### Written task
Answer these from the text on alimony in New Jersey:
1. What is the second factor listed?
2. Which statute is cited after the list of factors?
3. According to the text, what happens to most of these factors in the average case?

### Selected text
Calculating alimony in New Jersey is more art than science.  While there is a rule of thumb that is used around New Jersey, the proper way to calculate alimony is to follow the factors below.

(1) The actual need and ability of the parties to pay;

(2) The duration of the marriage;

(3) The age, physical and emotional health of the parties;

(4) The standard of living established in the marriage and the likelihood that each party can maintain a reasonably comparable standard of living;

(5) The earning capacities, educational levels, vocational skills, and employability of the parties;

(6) The length of absence from the job market of the party seeking maintenance;

(7) The parental responsibilities for the children;

(8) The time and expense necessary to acquire sufficient education or training to enable the party seeking maintenance to find appropriate employment …;

(9) The history of the financial or non-financial contributions to the marriage by each party …;

(10) The equitable distribution of property ordered and any payments on equitable distribution, directly or indirectly, out of current income, to the extent this consideration is reasonable, just and fair;

(11) The income available to either party through investment[s] …;

(12) The tax treatment and consequences to both parties of any alimony award …; and

(13) Any other factors which the court may deem relevant.

[N.J.S.A. 2A:34-23(b)(1)-(13).]

In the average case, most of these factors will not be considered.  However, if alimony is a hotly contested issue, some of these factors can be used to help your lawyer argue for the alimony obligation you are seeking.

Raw records
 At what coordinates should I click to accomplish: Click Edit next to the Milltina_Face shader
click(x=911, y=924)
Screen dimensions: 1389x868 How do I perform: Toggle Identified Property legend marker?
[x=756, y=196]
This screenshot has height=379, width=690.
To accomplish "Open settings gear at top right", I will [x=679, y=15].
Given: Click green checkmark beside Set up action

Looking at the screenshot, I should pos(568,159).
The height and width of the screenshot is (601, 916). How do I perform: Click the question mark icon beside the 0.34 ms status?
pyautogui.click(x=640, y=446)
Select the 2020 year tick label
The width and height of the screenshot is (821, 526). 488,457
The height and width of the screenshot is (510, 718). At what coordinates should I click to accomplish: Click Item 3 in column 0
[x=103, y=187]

### Full answer
1. The duration of the marriage.
2. N.J.S.A. 2A:34-23(b)(1)-(13).
3. Most of them will not be considered.